Entries taken from a collection:
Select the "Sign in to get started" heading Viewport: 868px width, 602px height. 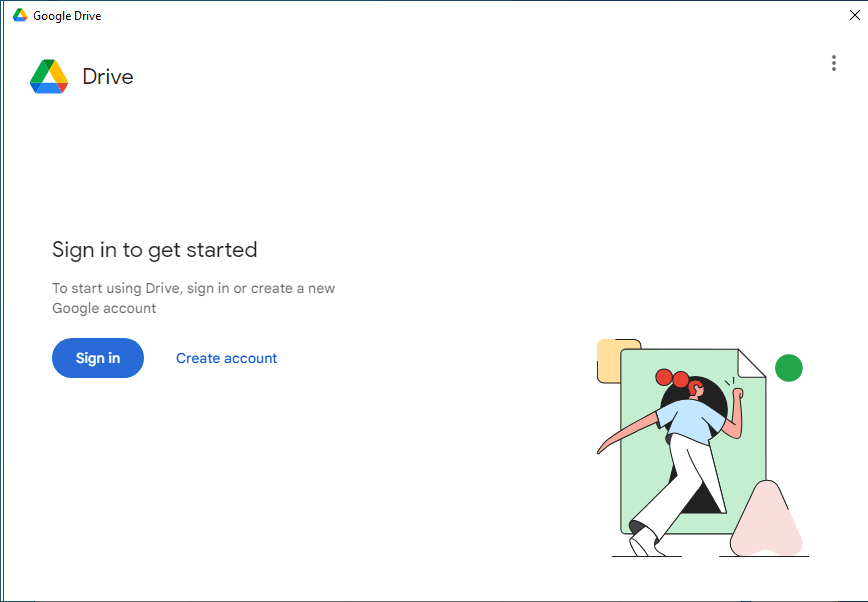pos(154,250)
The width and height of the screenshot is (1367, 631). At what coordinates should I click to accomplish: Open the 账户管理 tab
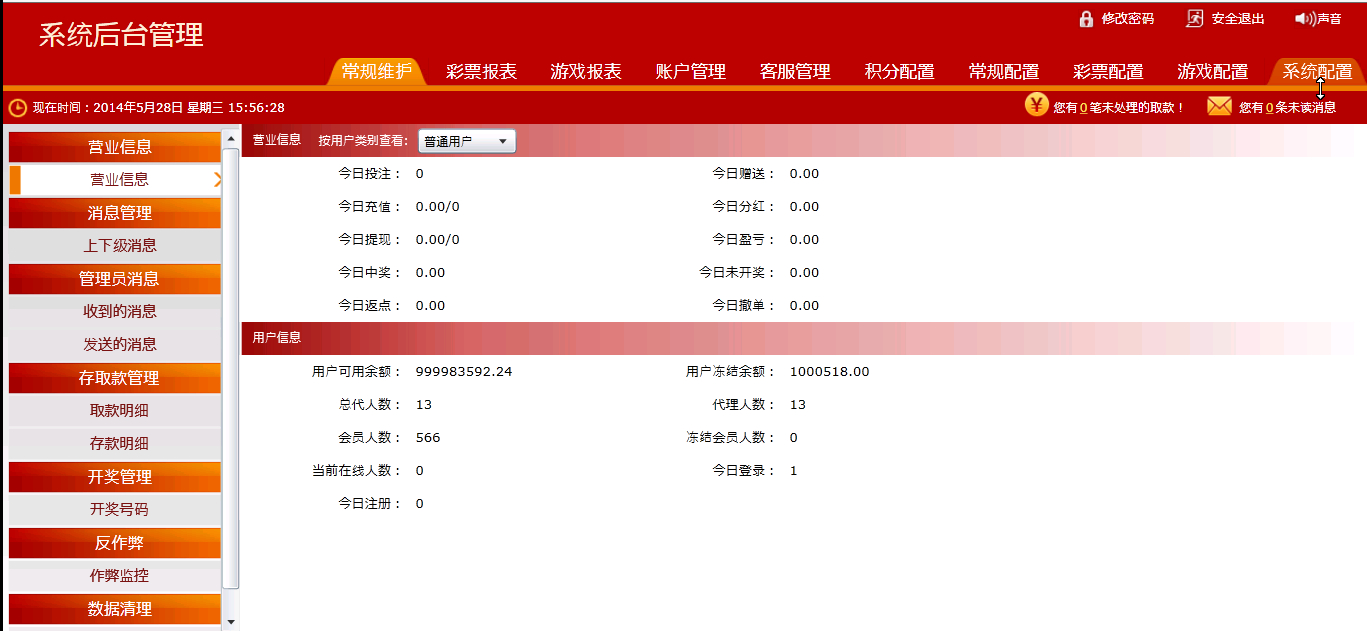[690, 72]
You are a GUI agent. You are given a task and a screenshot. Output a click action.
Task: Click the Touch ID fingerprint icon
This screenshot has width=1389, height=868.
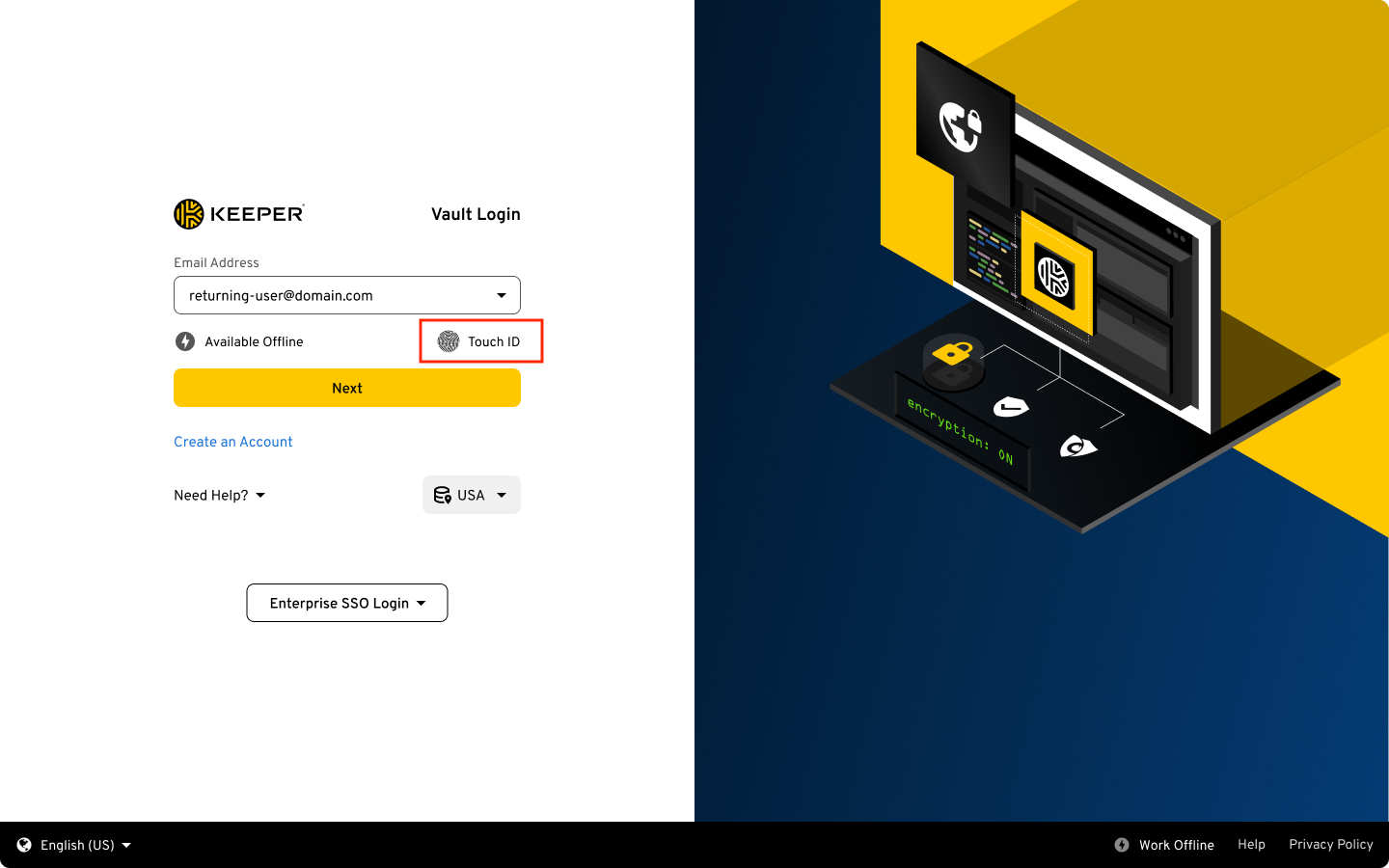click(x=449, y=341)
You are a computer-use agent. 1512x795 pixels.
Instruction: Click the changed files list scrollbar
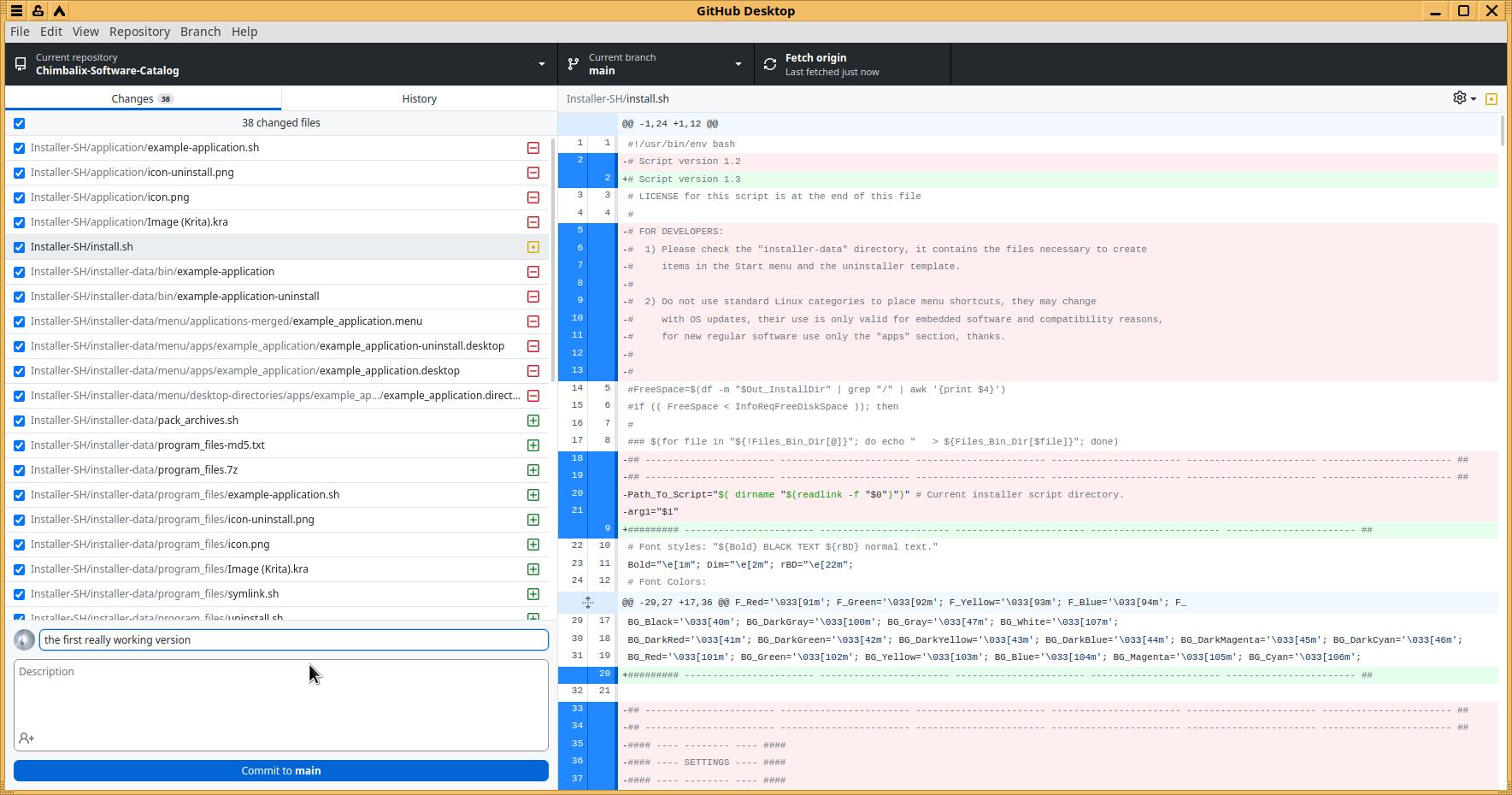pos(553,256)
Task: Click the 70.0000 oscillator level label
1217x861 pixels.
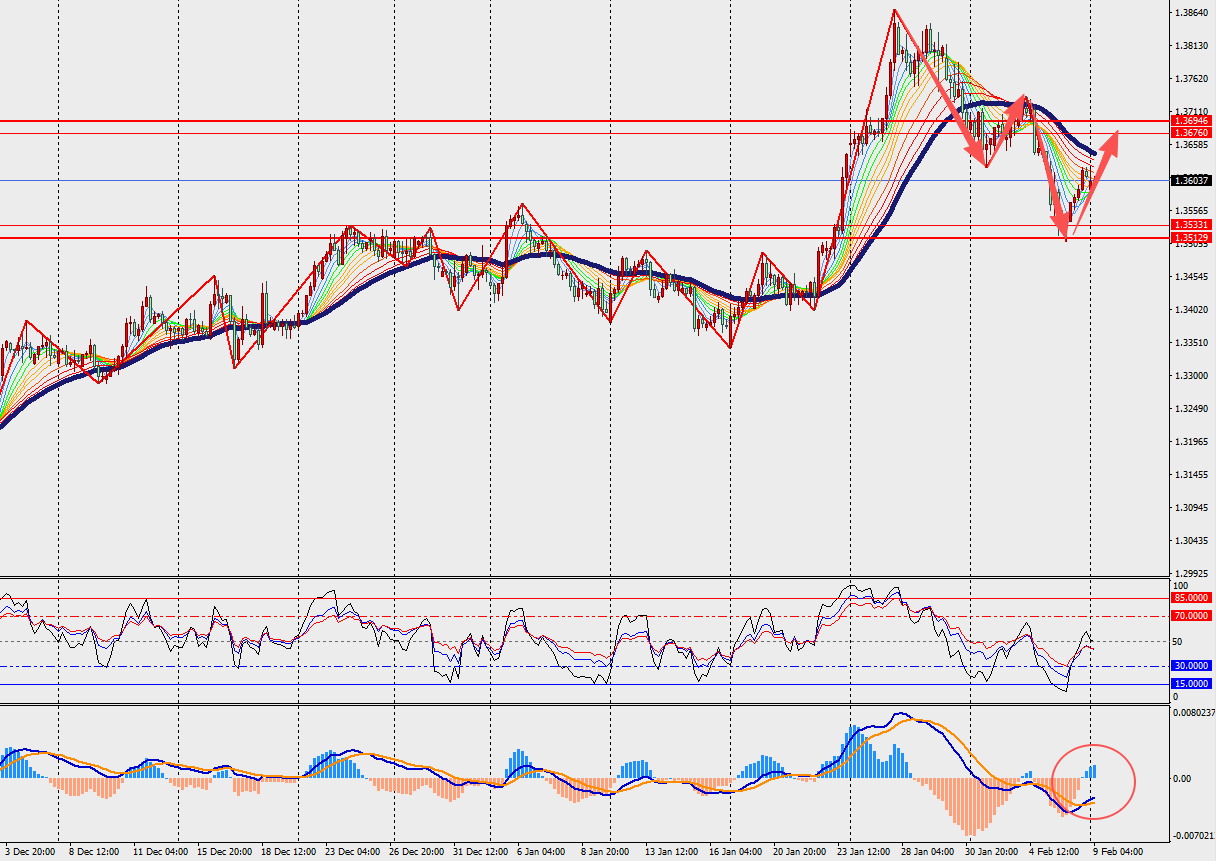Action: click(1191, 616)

__What needs to be done__: A word-for-word copy is needed of the lines from the line holding "This screenshot has width=1389, height=868." through the end of the records, both included, excluding every picture.

__Response area__:
This screenshot has width=1389, height=868.
click(x=449, y=341)
You are a computer-use agent. 1512x795 pixels.
Instruction: Click the changed files list scrollbar
pos(553,256)
Task: Click the 70.0000 oscillator level label
1217x861 pixels.
Action: click(1191, 616)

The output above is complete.